EXERCISE GOAL
Keep every character as it is and output all of the records.

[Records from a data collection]
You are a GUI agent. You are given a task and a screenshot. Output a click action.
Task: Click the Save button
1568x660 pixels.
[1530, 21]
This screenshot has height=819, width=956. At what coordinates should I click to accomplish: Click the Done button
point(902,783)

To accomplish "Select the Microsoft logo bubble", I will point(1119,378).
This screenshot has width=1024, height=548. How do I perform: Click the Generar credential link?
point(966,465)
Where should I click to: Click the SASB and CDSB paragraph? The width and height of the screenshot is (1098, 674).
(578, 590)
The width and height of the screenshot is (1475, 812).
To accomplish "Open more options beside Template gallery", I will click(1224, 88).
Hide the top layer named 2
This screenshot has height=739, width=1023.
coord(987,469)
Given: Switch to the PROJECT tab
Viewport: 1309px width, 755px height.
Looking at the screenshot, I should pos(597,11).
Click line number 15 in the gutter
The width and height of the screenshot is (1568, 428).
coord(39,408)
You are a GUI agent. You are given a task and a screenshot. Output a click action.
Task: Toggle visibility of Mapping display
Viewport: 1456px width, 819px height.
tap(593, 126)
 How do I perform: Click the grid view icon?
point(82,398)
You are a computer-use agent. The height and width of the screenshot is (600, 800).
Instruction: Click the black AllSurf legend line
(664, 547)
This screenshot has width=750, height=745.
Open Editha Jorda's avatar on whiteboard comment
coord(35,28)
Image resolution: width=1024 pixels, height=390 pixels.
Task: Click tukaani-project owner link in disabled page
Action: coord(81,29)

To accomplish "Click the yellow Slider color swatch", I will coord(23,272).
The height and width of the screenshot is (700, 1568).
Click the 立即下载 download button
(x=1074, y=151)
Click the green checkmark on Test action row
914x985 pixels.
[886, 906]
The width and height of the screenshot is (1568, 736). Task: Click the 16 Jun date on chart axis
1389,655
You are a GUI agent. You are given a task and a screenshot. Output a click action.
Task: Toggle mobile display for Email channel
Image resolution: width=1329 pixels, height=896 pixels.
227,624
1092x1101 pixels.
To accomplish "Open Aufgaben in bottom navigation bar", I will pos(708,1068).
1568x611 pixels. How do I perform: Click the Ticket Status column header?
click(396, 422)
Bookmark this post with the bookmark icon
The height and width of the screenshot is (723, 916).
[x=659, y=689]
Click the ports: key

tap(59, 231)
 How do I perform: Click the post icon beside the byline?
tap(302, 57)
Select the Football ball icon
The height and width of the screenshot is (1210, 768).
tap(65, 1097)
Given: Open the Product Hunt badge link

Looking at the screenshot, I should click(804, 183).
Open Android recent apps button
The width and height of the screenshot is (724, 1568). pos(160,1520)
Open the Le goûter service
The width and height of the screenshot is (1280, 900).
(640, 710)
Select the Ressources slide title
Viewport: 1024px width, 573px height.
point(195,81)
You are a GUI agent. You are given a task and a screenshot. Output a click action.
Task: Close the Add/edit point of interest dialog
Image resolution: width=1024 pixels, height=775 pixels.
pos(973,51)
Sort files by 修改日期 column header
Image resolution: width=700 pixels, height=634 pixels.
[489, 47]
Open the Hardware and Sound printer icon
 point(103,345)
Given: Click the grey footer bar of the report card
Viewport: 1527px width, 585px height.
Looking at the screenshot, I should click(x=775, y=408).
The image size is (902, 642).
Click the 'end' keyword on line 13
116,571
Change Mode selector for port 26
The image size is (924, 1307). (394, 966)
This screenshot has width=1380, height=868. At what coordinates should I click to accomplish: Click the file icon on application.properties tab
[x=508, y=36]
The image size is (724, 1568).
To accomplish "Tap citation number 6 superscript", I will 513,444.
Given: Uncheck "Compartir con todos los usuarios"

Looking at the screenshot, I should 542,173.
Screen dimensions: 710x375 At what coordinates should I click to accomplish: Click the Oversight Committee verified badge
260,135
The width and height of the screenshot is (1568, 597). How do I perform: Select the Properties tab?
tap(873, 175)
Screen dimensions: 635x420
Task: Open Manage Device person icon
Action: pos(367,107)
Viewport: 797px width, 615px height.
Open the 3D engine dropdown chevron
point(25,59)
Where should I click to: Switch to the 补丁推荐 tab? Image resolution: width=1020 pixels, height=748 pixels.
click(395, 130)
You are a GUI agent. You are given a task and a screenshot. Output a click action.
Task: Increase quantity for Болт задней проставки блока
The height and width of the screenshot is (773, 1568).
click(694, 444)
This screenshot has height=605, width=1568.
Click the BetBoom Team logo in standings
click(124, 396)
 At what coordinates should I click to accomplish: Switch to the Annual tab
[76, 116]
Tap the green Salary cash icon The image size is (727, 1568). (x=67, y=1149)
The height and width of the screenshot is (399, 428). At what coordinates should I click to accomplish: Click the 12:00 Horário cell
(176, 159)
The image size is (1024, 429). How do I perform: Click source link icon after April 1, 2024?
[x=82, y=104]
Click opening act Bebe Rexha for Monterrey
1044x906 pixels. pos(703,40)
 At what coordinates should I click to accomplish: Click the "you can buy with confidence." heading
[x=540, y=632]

FINISHED TASK
You are a GUI agent. You are given a task and a screenshot. Output a click action.
Task: Click the Save button
1568x660 pixels.
[1530, 21]
This screenshot has height=819, width=956. At what coordinates should I click to accomplish: Click the Done button
point(902,783)

To accomplish "Select the Microsoft logo bubble", I will point(1119,378).
This screenshot has width=1024, height=548. How do I perform: Click the Generar credential link?
point(966,465)
Where should I click to: Click the SASB and CDSB paragraph? The width and height of the screenshot is (1098, 674).
(578, 590)
The width and height of the screenshot is (1475, 812).
To accomplish "Open more options beside Template gallery", I will click(1224, 88).
Hide the top layer named 2
This screenshot has height=739, width=1023.
coord(987,469)
Given: Switch to the PROJECT tab
Viewport: 1309px width, 755px height.
Looking at the screenshot, I should pos(597,11).
Click line number 15 in the gutter
The width and height of the screenshot is (1568, 428).
coord(39,408)
You are a GUI agent. You are given a task and a screenshot. Output a click action.
Task: Toggle visibility of Mapping display
Viewport: 1456px width, 819px height.
tap(593, 126)
 How do I perform: Click the grid view icon?
point(82,398)
You are a computer-use agent. The height and width of the screenshot is (600, 800).
Instruction: Click the black AllSurf legend line
(664, 547)
This screenshot has width=750, height=745.
Open Editha Jorda's avatar on whiteboard comment
coord(35,28)
Image resolution: width=1024 pixels, height=390 pixels.
Task: Click tukaani-project owner link in disabled page
Action: coord(81,29)

To accomplish "Click the yellow Slider color swatch", I will coord(23,272).
The height and width of the screenshot is (700, 1568).
Click the 立即下载 download button
(x=1074, y=151)
Click the green checkmark on Test action row
914x985 pixels.
[886, 906]
The width and height of the screenshot is (1568, 736). Task: Click the 16 Jun date on chart axis
1389,655
You are a GUI agent. You are given a task and a screenshot. Output a click action.
Task: Toggle mobile display for Email channel
Image resolution: width=1329 pixels, height=896 pixels.
227,624
1092x1101 pixels.
To accomplish "Open Aufgaben in bottom navigation bar", I will pos(708,1068).
1568x611 pixels. How do I perform: Click the Ticket Status column header?
click(396, 422)
Bookmark this post with the bookmark icon
The height and width of the screenshot is (723, 916).
[x=659, y=689]
Click the ports: key

tap(59, 231)
 How do I perform: Click the post icon beside the byline?
tap(302, 57)
Select the Football ball icon
The height and width of the screenshot is (1210, 768).
tap(65, 1097)
Given: Open the Product Hunt badge link

Looking at the screenshot, I should click(804, 183).
Open Android recent apps button
The width and height of the screenshot is (724, 1568). pos(160,1520)
Open the Le goûter service
The width and height of the screenshot is (1280, 900).
(640, 710)
Select the Ressources slide title
Viewport: 1024px width, 573px height.
point(195,81)
You are a GUI agent. You are given a task and a screenshot. Output a click action.
Task: Close the Add/edit point of interest dialog
Image resolution: width=1024 pixels, height=775 pixels.
pos(973,51)
Sort files by 修改日期 column header
Image resolution: width=700 pixels, height=634 pixels.
[489, 47]
Open the Hardware and Sound printer icon
 point(103,345)
Given: Click the grey footer bar of the report card
Viewport: 1527px width, 585px height.
Looking at the screenshot, I should click(x=775, y=408).
The image size is (902, 642).
Click the 'end' keyword on line 13
116,571
Change Mode selector for port 26
The image size is (924, 1307). (394, 966)
This screenshot has width=1380, height=868. At what coordinates should I click to accomplish: Click the file icon on application.properties tab
[x=508, y=36]
The image size is (724, 1568).
To accomplish "Tap citation number 6 superscript", I will 513,444.
Given: Uncheck "Compartir con todos los usuarios"

Looking at the screenshot, I should 542,173.
Screen dimensions: 710x375 At what coordinates should I click to accomplish: Click the Oversight Committee verified badge
260,135
The width and height of the screenshot is (1568, 597). How do I perform: Select the Properties tab?
tap(873, 175)
Screen dimensions: 635x420
Task: Open Manage Device person icon
Action: pos(367,107)
Viewport: 797px width, 615px height.
Open the 3D engine dropdown chevron
point(25,59)
Where should I click to: Switch to the 补丁推荐 tab? Image resolution: width=1020 pixels, height=748 pixels.
click(395, 130)
You are a GUI agent. You are given a task and a screenshot. Output a click action.
Task: Increase quantity for Болт задней проставки блока
The height and width of the screenshot is (773, 1568).
click(694, 444)
This screenshot has height=605, width=1568.
Click the BetBoom Team logo in standings
click(124, 396)
 At what coordinates should I click to accomplish: Switch to the Annual tab
[76, 116]
Tap the green Salary cash icon The image size is (727, 1568). (x=67, y=1149)
The height and width of the screenshot is (399, 428). At what coordinates should I click to accomplish: Click the 12:00 Horário cell
(176, 159)
The image size is (1024, 429). How do I perform: Click source link icon after April 1, 2024?
[x=82, y=104]
Click opening act Bebe Rexha for Monterrey
1044x906 pixels. pos(703,40)
 At what coordinates should I click to accomplish: Click the "you can buy with confidence." heading
[x=540, y=632]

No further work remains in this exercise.